A bit disappointed about the TTS
We've waited so long because of it, and frankly I find it to be a bit underwhelming. Tatyana from Ivona seems to pronounce words much more clearly, just copy & paste any of the sentences over on this site, choose the Tatyana voice, and compare for yourselves:
Of course, we should also keep in mind that the Duo team is a very talented one and the course is still in beta.
Tatyana's accent is weird. A bit Ukrainian, I think. I would hadrly select the voice with a non-standard accent of an unknown region. Maxim is what we considered, but since IVONA's synths make a huge number of mistakes, the choice was pretty obvious.
Note that by no means I want to imply that the voice we settled on is perfect. IVONA's voices sound less robotic. Which is hardly an advantage if you cannot pronounce "café" correctly.
sounds more like a glitch. It does not pronounce "кафе" and "Где вы завтракаете?" wrong, though. Tatiana has a few other glitches since it is an older voice (try "Я лежу на кровати и читаю").
SpeechPro has its share of glitches, and it is a pity that Yulia is obvious one of their most polished voices (other female voices are notably poorer in quiality and sometimes even break timbre").
Yeah, I was quite surprised when Ivona suddenly released it. Tatiana wasn't worth considering.
But them we ran ir through our test sentences... and it made quite a lot of mistakes. This is the primary reason why we chose the voice you hear now.
Also, a few non-native speakers said Maxim sounds a bit creepy and ominous:) For me, though, SpeechPro is, maybe, 70% ideal and Maxim 60-65%... hard to choose. If IVONA's analyzer was better or SpeechPro's Yulia sounded on about the same level as Tatyana, our choice would have been clear as day.

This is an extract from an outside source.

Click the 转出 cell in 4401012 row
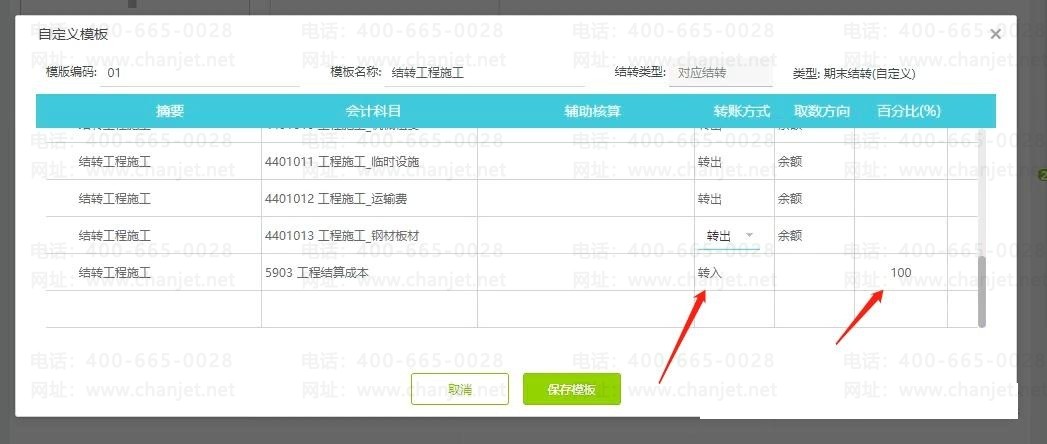This screenshot has height=444, width=1047. point(734,198)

I have sometimes heard the TTS place the stress on the first syllable of "она" - but still keeping the pronunciation as if the stress was on the second syllable - so much so that I thought it was saying "Анна". But no matter, I'm loving it, and I thank the team again for all the hard work they put in.

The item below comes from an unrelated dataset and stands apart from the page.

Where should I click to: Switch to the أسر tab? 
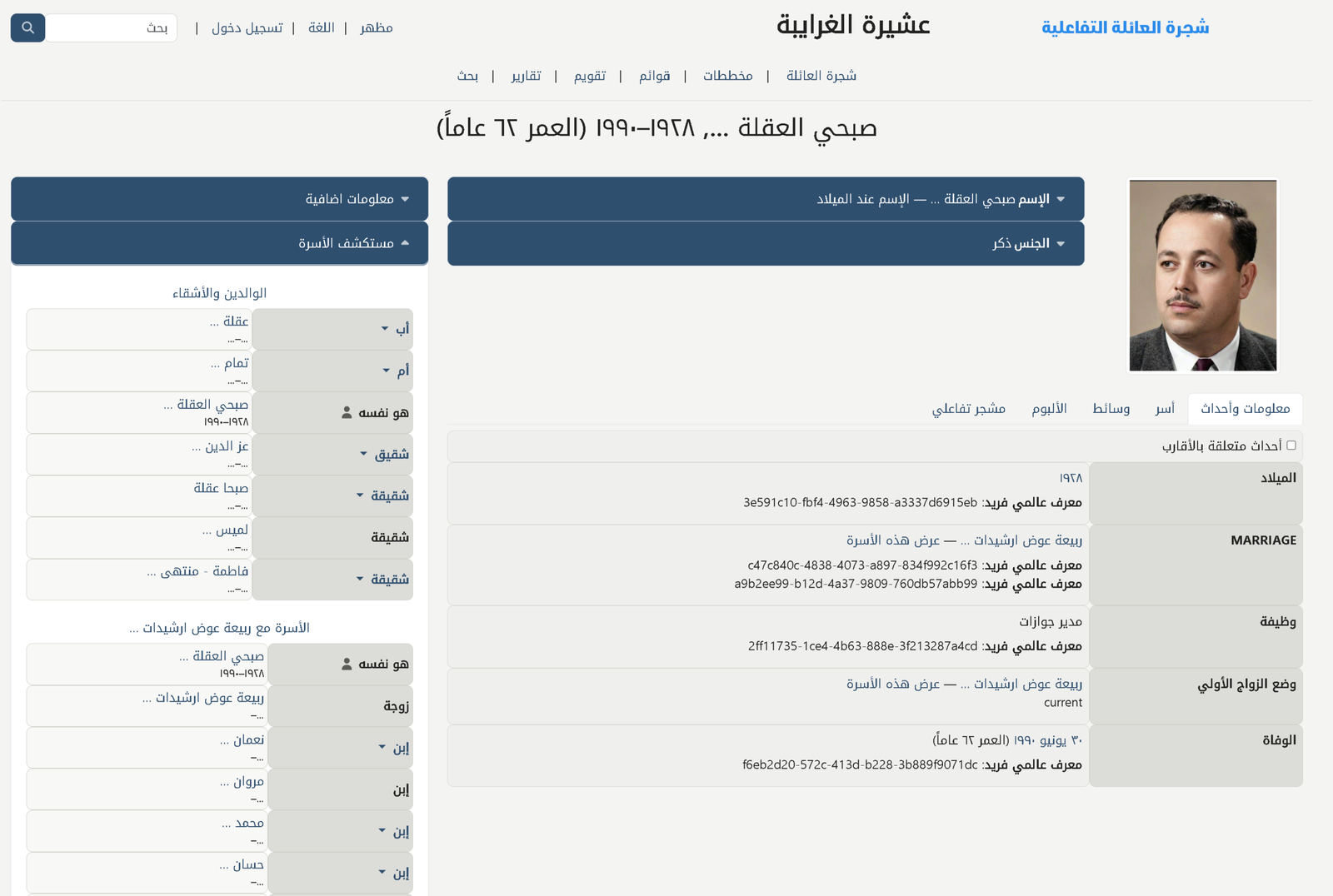pyautogui.click(x=1164, y=408)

The TTS has been a bit difficult at times? But I am pretty sure Duolingo had some difficulties with Ivona, so unless you wanted to wait until the end of time for an Ivona voice, I think this TTS does things fine. I accept not all the pronunciations are perfect and it is not really hindering my learning in any way. So just kind of deal with it.
I think it is Duolingo's policy to always use slow in the introductory lessons.

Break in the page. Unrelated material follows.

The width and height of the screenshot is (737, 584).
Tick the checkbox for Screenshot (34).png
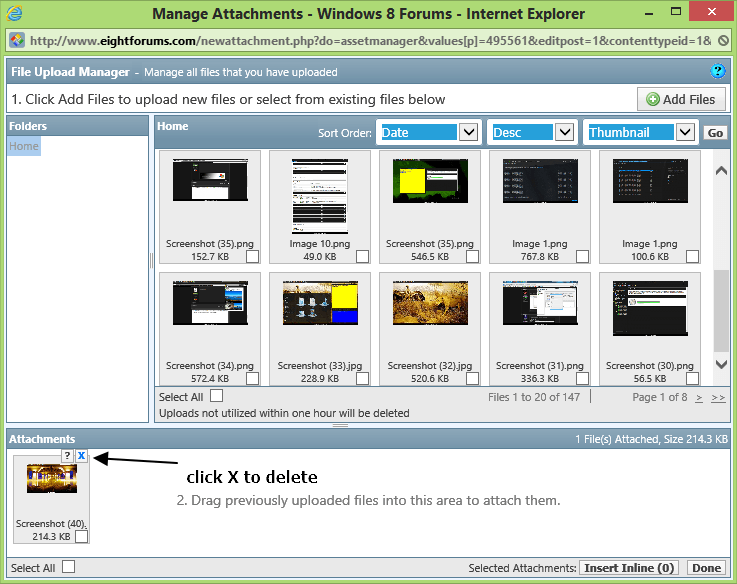tap(252, 378)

By the way, people have always complained how crappy the English voice was. For example, they absolutely swear that "cat" sounds like "cats", and "it" sounds as if it were "its". Also, "dog" and "duck" (and, of course "dogs" and "ducks") can be easily confused.
Be prepared to be a baaaad listener who does not distinguish "two" and "you". Encountering a foreign set of sounds is hard and even seems unfair at first. Always try to think "Does what I heard make any sense?"
Please tell me if you find anything better.:) I tested iSpeech, GoogleTranslate, IVONA, Nuance, AcapelaGroup and Loquendo, and all of them are rather mediocre. For all I know, you won't be much worse using RHVoice instead and learning from THAT (this free synth was written by Olga Yakovleva, who is a blind programmer).
Yandex also launched Text-to-Speech service recently. Which is not much good, as of now.
The thing is, you either get correct pronunciation (SpeechPro) or good "absolutely natural" voice (IVONA, Loquendo, iSpeech, maybe Google). Sometimes a good voice is also bundled with a poor accent (Nuance, IVONA's Tatyana).
One thing to consider is that a decent number of university students in the US and various other non-Russophone countries succeed (more or less) in learning Russian from non-native speakers. Correct pronunciation is great, but if the voice that produces it is using a pulse-train as its voicing waveform, people are gonna get really weirded out. Also, the аканье seems quite weird to me (a non-native Russian linguist). The voice is speaking quite fast, but it sounds like it only has one level of reduction. Jaworski (2010) ("Phonetic and phonological vowel reduction in Russian") found that a/o were longer when immediately before the stressed syllable than in other unstressed positions. It doesn't sound to me like that's a feature of your TTS system, but if it's an inhouse thing you might ask about this issue.
Try "молоко". Cannot really comment on the length because the rhythm is off anyway. There is sure room for improvement—I just don't think it is as easy as that (judging by their articles on building a corpus for synthesis, they do use 3 or more different positions for vowels).
No one uses anything as a voicing waveform these days. One way or another all synths use a large database of a recorded voice of a speaker.
Молоко sounds OK, but in the later lessons there are things (or at least, there were last night and this morning) that seem to have weird interactions between vowel length and talking speed and give off very bizarre percepts. I'll try to listen for some tomorrow.
Of course you don't use a pulse-train, early-morning doing-things is always a bad idea. Nonetheless, I definitely got some square wave percepts in places, like the waveforms of concatenated segments didn't have 0 amplitude at either end.